NKD: Where does this fear come from?

SS: It comes from the human evolution into intelligent creatures.
As anthropologist Ernest Becker argued, we have survived in part because
we can ponder the past, plan for the future and imagine and make real
things that may not exist. But that intelligence also brings awareness
that we can die for unpredictable, uncontrollable reasons.

NKD: How did our ancestors adapt to this terrifying
awareness?

SS: They used the same intellectual construction that causes the
problem. They created a cultural worldview--beliefs about the nature of
reality shared by members of a group. Culture gives us a sense that we
live in a meaningful universe, and it provides social roles that make us
significant members of that universe. It also allows us to defy death
symbolically or literally, by believing in an afterlife.

NKD: Immortality-if you're good.

SS: Yes. People who "do the right thing" in the context of their
culture will be rewarded with immortality.

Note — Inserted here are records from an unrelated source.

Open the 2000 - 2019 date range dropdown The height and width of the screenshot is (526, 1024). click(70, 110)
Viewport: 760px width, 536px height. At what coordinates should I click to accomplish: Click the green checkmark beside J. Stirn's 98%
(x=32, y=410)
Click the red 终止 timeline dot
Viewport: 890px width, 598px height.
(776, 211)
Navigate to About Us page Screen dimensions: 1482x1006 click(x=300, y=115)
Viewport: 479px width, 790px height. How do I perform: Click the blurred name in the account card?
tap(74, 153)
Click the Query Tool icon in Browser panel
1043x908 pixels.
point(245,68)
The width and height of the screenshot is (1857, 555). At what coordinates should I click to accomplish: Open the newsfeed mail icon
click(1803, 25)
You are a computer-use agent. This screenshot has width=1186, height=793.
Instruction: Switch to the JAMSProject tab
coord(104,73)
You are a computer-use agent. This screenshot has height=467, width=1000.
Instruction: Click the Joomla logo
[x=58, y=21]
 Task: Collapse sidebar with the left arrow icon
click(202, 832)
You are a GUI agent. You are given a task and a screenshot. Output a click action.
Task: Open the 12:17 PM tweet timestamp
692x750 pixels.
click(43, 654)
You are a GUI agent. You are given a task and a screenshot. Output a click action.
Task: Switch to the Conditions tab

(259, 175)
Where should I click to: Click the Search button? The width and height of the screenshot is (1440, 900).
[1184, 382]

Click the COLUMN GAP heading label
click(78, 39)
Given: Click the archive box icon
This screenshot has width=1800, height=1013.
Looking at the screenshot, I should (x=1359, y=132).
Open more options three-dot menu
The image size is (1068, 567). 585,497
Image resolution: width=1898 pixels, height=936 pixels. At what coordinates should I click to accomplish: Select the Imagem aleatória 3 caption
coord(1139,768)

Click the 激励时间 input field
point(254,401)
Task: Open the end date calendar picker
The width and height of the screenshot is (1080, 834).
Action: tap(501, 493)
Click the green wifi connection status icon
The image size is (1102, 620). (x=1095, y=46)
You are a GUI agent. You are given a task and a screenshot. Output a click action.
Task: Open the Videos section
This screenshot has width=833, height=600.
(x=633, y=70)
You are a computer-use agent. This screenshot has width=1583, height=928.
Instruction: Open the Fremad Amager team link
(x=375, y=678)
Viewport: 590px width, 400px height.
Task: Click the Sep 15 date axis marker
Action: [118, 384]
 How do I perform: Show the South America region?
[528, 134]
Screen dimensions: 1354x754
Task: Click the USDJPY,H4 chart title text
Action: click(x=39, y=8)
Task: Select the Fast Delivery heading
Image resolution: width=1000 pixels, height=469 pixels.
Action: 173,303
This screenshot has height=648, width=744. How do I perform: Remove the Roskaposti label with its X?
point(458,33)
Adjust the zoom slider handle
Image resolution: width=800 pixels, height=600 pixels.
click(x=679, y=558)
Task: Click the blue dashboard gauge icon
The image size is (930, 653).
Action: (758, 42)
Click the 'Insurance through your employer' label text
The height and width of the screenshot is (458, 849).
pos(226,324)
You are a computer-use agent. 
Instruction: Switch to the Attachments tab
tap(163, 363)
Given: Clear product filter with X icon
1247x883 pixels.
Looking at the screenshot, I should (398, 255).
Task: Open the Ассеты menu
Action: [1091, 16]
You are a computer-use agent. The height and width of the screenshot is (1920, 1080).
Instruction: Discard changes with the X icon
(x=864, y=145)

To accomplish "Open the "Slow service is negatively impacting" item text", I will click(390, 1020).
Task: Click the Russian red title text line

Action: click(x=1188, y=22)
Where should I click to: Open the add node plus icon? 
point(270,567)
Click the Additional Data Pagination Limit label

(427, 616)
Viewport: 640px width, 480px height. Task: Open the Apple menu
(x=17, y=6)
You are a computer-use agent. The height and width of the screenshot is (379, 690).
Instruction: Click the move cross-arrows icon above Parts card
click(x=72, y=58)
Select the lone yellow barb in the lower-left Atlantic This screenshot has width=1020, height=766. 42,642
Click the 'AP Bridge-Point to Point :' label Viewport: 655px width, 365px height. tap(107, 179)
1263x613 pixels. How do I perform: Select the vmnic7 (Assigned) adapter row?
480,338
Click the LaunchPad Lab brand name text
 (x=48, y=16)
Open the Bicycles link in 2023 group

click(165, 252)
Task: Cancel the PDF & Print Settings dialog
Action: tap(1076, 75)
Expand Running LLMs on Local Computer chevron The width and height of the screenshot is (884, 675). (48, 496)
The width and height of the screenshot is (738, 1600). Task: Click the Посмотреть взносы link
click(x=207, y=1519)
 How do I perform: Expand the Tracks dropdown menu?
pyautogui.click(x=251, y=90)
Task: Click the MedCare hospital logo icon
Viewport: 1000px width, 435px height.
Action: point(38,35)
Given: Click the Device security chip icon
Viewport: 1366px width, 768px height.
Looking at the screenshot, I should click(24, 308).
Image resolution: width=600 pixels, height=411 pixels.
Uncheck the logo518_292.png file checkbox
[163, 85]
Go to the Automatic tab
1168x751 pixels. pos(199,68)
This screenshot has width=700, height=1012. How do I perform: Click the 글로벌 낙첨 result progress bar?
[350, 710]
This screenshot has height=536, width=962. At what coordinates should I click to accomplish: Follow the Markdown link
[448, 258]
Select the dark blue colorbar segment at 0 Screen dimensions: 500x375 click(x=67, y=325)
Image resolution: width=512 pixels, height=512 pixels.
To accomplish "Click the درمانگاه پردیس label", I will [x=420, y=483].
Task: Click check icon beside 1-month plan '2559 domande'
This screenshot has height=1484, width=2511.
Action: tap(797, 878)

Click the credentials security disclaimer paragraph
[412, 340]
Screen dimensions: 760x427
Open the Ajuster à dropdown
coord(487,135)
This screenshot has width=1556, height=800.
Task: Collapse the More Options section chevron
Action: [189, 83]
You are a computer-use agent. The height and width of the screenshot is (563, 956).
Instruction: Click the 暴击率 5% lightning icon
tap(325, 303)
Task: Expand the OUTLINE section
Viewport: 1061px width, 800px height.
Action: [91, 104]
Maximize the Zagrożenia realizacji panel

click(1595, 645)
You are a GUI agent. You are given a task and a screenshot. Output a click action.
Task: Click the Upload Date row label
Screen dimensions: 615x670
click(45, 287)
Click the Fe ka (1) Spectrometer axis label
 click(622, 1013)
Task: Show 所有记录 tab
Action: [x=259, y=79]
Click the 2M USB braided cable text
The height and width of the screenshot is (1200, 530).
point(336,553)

NKD: How does terror management play out today?

SS: Terror management theory, or TMT, addresses why people have a
tough time getting along with those who are different. If culture serves
a death-denying function, then the existence of the people who are
culturally different undermines our own defense against the fear of
death.

NKD: So what is the result?

SS: We scapegoat a group as the repository of evil. The most benign
form is devaluing the threat posed by the alternative worldview. We also
might try to convince others to shed their ideas and adopt ours, as in
missionary work. Most chillingly, we can kill the culturally different,
to prove that our way is the most powerful. For the radical Islam
represented by Osama bin Laden, the West is evil and must be eradicated.
On the other side, President George Bush declared this conflict a
crusade-suggesting that our god is better than theirs.

NKD: It's a long way from human ancestors to suicide bombers. How
do you test these ideas?

SS: According to TMT, inducing thoughts of death should increase
the need for cultural beliefs and affect reactions toward others. We ask
people to jot down thoughts about dying versus non-lethal unpleasant
thoughts, such as pain. We then ask them to make judgments about
individuals similar to or different from themselves. In one study,
Christian participants primed to think about death by researchers reacted
more positively to fellow Christians and more negatively to Jewish
individuals. In another study, Americans showed more affection for people
endorsing the American way of life and more hostility toward critics of
it.

NKD: What's next?

SS: Figuring out how to reduce hostile reactions and remind people
to be tolerant of others. So far we've found that people with high
self-esteem or who value tolerance react less to mortality manipulations.
We are hopeful of finding practical ways to help us all get along in a
frightening world.

ILLUSTRATION (COLOR)

Nancy K. Dess is a professor of psychology at Occidental College
and former senior scientist at the American Psychological
Association.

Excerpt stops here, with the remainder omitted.